O preparo dos candidatos ao IC envolve avaliações médicas, audiológicas e de imagem (tomografia computadorizada e ressonância nuclear magnética). A condição básica para uma aplicação bem-sucedida do sistema de implante coclear requer um nervo auditivo funcional, bem como vias auditivas centrais sem alterações. Além disso, uma cóclea anatomicamente desenvolvida deve estar presente para a inserção do feixe de eletrodos e a conexão com o nervo auditivo deve estar intacta. Cada paciente deve passar por um completo protocolo de avaliação audiológica antes do procedimento cirúrgico, bem como por acompanhamento após a cirurgia. Essa avaliação deve ser realizada através de uma série de testes audiológicos objetivos e subjetivos, que permitem determinar o progresso da reabilitação auditiva e os resultados do tratamento realizado.

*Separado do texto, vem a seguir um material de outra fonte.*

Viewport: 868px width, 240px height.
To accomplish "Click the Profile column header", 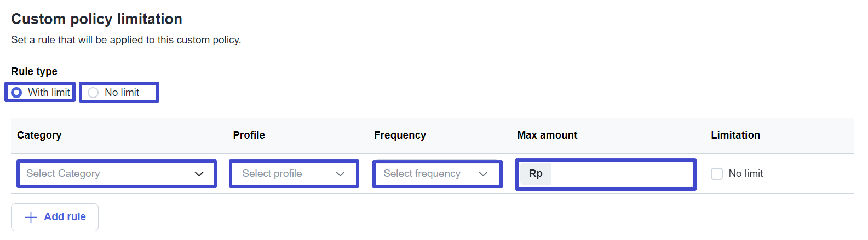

Os critérios absolutos de indicação pelo Sistema Único de Saúde (SUS) e particulares para adultos pós-linguais são: resultado igual ou menor que 60% de reconhecimento de sentenças sem apoio da leitura orofacial com uso de AASI na melhor orelha ou menor do que 50% na orelha a ser implantada; adequação psicológica e motivação do indivíduo para o uso do implante coclear; condições adequadas de reabilitação na cidade ou região de origem. Apesar dos critério absolutos o sistema privado e de convênios atualmente também avalia a indicação em casos de perdas unilaterais profundas com zumbido associado. Já para crianças com perda auditiva pré linguais (antes da aquisição da fala) o processo de indicação segue o estabelecimento mais precoce o possível do diagnóstico audiológico. Posteriormente indica-se uso de AASI durante ao menos 3 meses com reabilitação auditiva eficaz para verificar alguma evolução na aquisição e desenvolvimento de linguagem antes da cirurgia de IC. Vale ressaltar que os programas de triagem auditiva neonatal (no primeiro mês de vida) e a avaliação precisa do diagnóstico auditivo infantil precoce (entre 3 e 6 meses de vida) são cruciais para a adequada evolução pós IC aproveitando assim o processo de plasticidade cerebral auditiva (maior capacidade de aprendizado e aquisição de linguagem) que é intenso até os 3 anos de vida.